ABSTRACT

One of the main functions of social rights or, more generally, of the modern welfare state, has always been the advancement of equality between citizens. For example, according to T. H. Marshall “[e]verybody would agree that the evolution of modern society has been deeply influenced in various ways by egalitarian ideas and conscious effort to put them into practice” (Marshall 1964, p63). His follower at the London School of Economics, R. M. Titmuss, reminded us that “[t]o grow in affluence […] does not mean that we should abandon the quest for equality” (Titmuss 1987, p34). The views of these early (which here means post-war) welfare state theorists are echoed by modern scholars: according to G. Esping-Andersen, “it should be evident to all that we cannot afford not to be egalitarians in the advanced economies of the twenty-first century” (Esping-Andersen 2002, p3); and F. Vandenbroucke talks of “the equality principle” as being “the very cornerstone of social democracy” (Vandenbroucke 2002, pxiv).

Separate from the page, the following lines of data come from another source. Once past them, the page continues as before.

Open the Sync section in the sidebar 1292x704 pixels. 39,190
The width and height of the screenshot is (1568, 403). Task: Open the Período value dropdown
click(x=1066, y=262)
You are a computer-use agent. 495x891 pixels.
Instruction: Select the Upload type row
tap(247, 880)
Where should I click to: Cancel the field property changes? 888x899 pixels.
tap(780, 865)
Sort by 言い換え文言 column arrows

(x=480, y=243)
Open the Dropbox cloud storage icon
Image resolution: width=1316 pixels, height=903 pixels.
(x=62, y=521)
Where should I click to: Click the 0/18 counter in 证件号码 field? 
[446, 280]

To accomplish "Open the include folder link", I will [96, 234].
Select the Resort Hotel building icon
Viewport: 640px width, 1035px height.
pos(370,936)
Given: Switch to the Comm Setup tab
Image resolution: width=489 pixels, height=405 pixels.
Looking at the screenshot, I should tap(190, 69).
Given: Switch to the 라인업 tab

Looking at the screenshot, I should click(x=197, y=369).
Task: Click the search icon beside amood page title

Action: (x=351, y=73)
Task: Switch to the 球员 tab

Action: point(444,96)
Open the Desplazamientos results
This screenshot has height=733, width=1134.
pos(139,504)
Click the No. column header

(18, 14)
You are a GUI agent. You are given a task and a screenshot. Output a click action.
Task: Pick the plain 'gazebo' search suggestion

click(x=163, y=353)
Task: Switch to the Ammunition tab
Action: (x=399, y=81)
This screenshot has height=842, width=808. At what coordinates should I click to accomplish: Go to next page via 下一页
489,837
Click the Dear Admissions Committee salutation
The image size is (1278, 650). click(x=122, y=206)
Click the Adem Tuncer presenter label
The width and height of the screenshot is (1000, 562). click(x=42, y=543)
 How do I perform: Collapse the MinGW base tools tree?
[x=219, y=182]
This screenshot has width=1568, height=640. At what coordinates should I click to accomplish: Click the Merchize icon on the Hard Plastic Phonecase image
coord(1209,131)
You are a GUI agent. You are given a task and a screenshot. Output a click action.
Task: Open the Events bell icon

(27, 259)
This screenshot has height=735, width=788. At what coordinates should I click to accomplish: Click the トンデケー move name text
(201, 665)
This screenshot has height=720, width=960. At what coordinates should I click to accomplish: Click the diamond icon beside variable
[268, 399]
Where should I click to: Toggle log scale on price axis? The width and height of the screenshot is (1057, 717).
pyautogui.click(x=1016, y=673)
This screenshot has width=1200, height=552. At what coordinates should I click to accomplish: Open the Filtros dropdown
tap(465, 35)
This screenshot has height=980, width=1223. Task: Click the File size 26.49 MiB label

But in what sense should the welfare state make us equal, and what kinds of

social rights are needed for this task? In this chapter I try to answer these questions by looking at the conceptions of equality at play in the writings of some wellknown welfare state scholars and by making more explicit the philosophical underpinnings of these conceptions. My aim is not to criticize these more practiceoriented writers for neglecting philosophical theorizing, nor to argue for a certain conception of equality, but rather to see whether any changes are detectable in the conceptions of equality and social rights between the post-war and contemporary welfare state eras, and also to show how complex and difficult the idea of equality is. The chapter is divided into two parts. In the first part I discuss T. H. Marshall’s

famous analysis of social rights in post-war welfare states. The conception of equality that emerges from this analysis is equality of welfare (which is to be attained through benefits that guarantee a minimum income and through formal equal opportunities); although, as will be seen, the route to this conception is rather complex and involves a discussion of justified inequalities as well. In the second part I look at the kind of egalitarianism that underpins the contemporary “social

investment state”. I claim that the main difference between the conceptions of post-war (mainly Marshall) and contemporary theorists (Esping-Andersen, Giddens and Rosanvallon) is that the latter are more concerned with a person’s actual opportunities or capabilities, rather than with mere formal equal opportunities. The strengthening of equal opportunities is a common reaction against the problem of social exclusion that plagues modern societies. However, some differences exist in the way contemporary theorists understand the idea of equal opportunities (and social rights). Roughly, these differences turn on the question of what role we should assign to individual merit and responsibility vis-à-vis obligations of reciprocity.